»Momente des bewussten Verzichts« (1984)

Vor fast 40 Jahren machen sich Thomas Ebermann und Rainer Trampert Gedanken über die Zukunft der Grünen - unter anderem mit »Zwölf Thesen« zu »Ökologische Krise und gesellschaftliche Umwälzung«. Aus dem Archiv linker Debatte.

// Erstens: Die Menschheit zerstört gegenwärtig ihre natürlichen Lebensgrundlagen.

Zweitens: Die Zerstörung hat offensichtlich mit den inneren Gesetzmäßigkeiten des Kapitalismus zu tun (Zwang zu Wachstum, Akkumulation, rücksichtslos aus Gründen von Profit, Konkurrenz). Dieser muss überwunden werden.

Drittens: Der real existierende Sozialismus beweist, dass eine bestimmte Überwindung des Kapitalismus, die Abschaffung des Privateigentums an Produktionsmitteln, keine Lösung der Krise der äußeren Natur erbringt.

Viertens: Die notwendige Rettung menschlicher Lebensbedingungen in der äußeren Natur erfordert einschneidende Veränderungen in der Produktion und damit in den Konsumgewohnheiten der Mehrheit der Menschen in den industriellen Metropolen.

Fünftens: Die Emanzipation der Völker der Dritten Welt - deren spezifische Form von ihnen selbst gewählt werden muss, ihre gesicherte Versorgung mit Nahrung, Kleidung, Wohnung sowie menschenwürdiges Leben - trifft ebenfalls nicht nur das internationale Kapital, sondern erfordert in den Industriemetropolen (jedenfalls aktuell) ein anderes Konsumtionsmodell.

Sechstens: Die Umweltzerstörung und die Lage der Dritten Welt fordern von jeder zukünftigen Gesellschaft Momente des bewussten Verzichts und Abschied von liebgewordenen Gewohnheiten, um andernorts menschenwürdiges Leben zu ermöglichen, um aufgehäuften Schaden (Mülldeponien) abzutragen und um Unwägbarkeiten/ Zerstörungen, die im Produktionsprozess anfallen, zu verhindern.

Siebtens: Dieser Verzicht ist kein allgemeiner. Eine egalitäre Gesellschaft, die den Reichtum der wenigen abschafft und gerecht verteilt, die die Produktion sinnloser Güter (Kriegsmaschinerie) ebenso abschafft/reduziert wie die zu diesem System gehörenden »Dienstleistungen« (Versicherungswesen) und repressiven Funktionen (Staatsapparat) und die nicht auf die Herstellung von Gebrauchswerten verzichtet, weil die Profitrate nicht stimmt, die nicht Gebrauchswerte vernichtet, weil sie nicht profitabel am Markt untergebracht werden können, wird vieles auch materiell mehr als ausgleichen/ beseitigen können, was dieses kapitalistische System an Armut, sozialer Unsicherheit und Überbeanspruchung der Arbeitskraft hervorbringt.

......

### AUFGABE 1
Beantworte drei Fragen zu den Thesen zur ökologischen Krise:
(a) Wer machte sich laut Einleitung vor fast 40 Jahren Gedanken über die Zukunft der Grünen?
(b) Welche Überwindung des Kapitalismus bringt laut dem Punkt »Drittens« keine Lösung der Krise der äußeren Natur?
(c) Welches Beispiel nennt der Punkt »Siebtens« in Klammern für die Produktion sinnloser Güter?
### AUFGABE 2
Fasse die Thesen zur ökologischen Krise bitte in zwei Sätzen zusammen.
### AUFGABE 3
Setze die Thesen zur ökologischen Krise nach dem Punkt »Siebtens« fort.

### ERFASSTE DATEN
......

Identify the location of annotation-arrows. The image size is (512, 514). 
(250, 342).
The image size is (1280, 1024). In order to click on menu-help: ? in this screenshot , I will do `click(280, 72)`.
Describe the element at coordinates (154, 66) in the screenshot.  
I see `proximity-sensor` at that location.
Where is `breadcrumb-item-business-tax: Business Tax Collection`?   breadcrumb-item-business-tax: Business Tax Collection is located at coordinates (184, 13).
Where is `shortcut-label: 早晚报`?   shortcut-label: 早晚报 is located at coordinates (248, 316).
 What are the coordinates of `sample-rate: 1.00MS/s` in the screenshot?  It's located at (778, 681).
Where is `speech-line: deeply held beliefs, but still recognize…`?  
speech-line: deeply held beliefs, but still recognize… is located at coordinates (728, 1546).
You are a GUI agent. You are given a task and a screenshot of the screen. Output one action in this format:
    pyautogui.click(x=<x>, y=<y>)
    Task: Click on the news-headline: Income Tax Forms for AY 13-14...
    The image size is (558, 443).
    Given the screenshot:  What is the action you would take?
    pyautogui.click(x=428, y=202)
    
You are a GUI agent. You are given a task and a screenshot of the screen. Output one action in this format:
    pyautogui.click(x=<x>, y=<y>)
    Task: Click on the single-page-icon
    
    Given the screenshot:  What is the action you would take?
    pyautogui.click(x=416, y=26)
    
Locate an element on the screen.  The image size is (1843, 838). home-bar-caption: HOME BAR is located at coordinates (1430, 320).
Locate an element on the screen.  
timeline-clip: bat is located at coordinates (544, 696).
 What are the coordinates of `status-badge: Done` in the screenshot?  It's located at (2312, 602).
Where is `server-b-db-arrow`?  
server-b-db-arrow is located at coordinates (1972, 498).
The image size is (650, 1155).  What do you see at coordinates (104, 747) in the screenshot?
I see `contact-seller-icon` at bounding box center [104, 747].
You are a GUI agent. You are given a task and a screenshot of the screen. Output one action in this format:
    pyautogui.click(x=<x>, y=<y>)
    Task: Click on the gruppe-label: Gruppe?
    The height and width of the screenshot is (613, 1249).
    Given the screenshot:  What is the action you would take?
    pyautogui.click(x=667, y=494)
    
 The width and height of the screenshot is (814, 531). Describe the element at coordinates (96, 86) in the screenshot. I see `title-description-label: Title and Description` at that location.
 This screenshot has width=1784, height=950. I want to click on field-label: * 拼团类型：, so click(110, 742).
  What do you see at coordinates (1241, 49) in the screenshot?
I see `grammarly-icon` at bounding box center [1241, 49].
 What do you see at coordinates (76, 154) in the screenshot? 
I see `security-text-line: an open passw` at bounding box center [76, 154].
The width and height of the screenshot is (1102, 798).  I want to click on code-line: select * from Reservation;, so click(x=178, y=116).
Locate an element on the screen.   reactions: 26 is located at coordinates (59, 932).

......

### SCHRIFTLICHE ANTWORT 1
(a) Thomas Ebermann und Rainer Trampert
(b) Die Abschaffung des Privateigentums an Produktionsmitteln
(c) Die Kriegsmaschinerie

### SCHRIFTLICHE ANTWORT 2
Die Menschheit zerstört ihre natürlichen Lebensgrundlagen, was mit den Gesetzmäßigkeiten des Kapitalismus zu tun hat, der überwunden werden muss, wobei die Abschaffung des Privateigentums an Produktionsmitteln keine Lösung der Krise der äußeren Natur erbringt. Umweltzerstörung und die Lage der Dritten Welt erfordern Veränderungen in Produktion und Konsum der Industriemetropolen sowie Momente des bewussten Verzichts, der jedoch kein allgemeiner ist, weil eine egalitäre Gesellschaft vieles von dem ausgleichen kann, was der Kapitalismus an Armut und sozialer Unsicherheit hervorbringt.

### SCHRIFTLICHE ANTWORT 3
Achtens: Rücksichtsvoller, die Zukunft antizipierender Umgang mit der Natur und dem eigenen Körper/Psyche kann nur erfolgen, wenn die drohende nackte materielle Not nicht alles andere erschlägt. Das setzt industrielle Produktion und Eingriffe in die Natur voraus.

Neuntens: Wichtig ist jedoch: Die heutigen Bedürfnisse gehören zum heutigen Gesellschaftssystem (und seines Vorläufers). Sie sind kritisierbar und veränderbar. Radikale Bedürfnisse, die etwas anderes sind als eine Kopie der Lebens- und Konsumbedingungen der herrschenden Klasse, die unter anderem auf menschliche Kreativität, Gesellschaftlichkeit, Naturgenuss etc. zielen, bilden heute schon wichtige Motive der Rebellion gegen dieses System.

Zehntens: Das Bedürfnissystem wird stark (nicht ausschliesslich) geprägt von der Stellung des Menschen im Produktionsprozess. Nur wenn hier der Zerstörung der menschlichen Gesundheit und seiner Kreativität Einhalt geboten werden kann, wenn hier so weit wie möglich schöpferisches kreatives Arbeiten zurückerobert wird, ist eine schrittweise Wiederaneignung wahrhaft menschlicher Bedürfnisse möglich. Nur dieser Weg ermöglicht einer Gesellschaft »ökologische Vernunft«, ohne despotisch-diktatorische Massnahmen des Staates gegen die Menschen.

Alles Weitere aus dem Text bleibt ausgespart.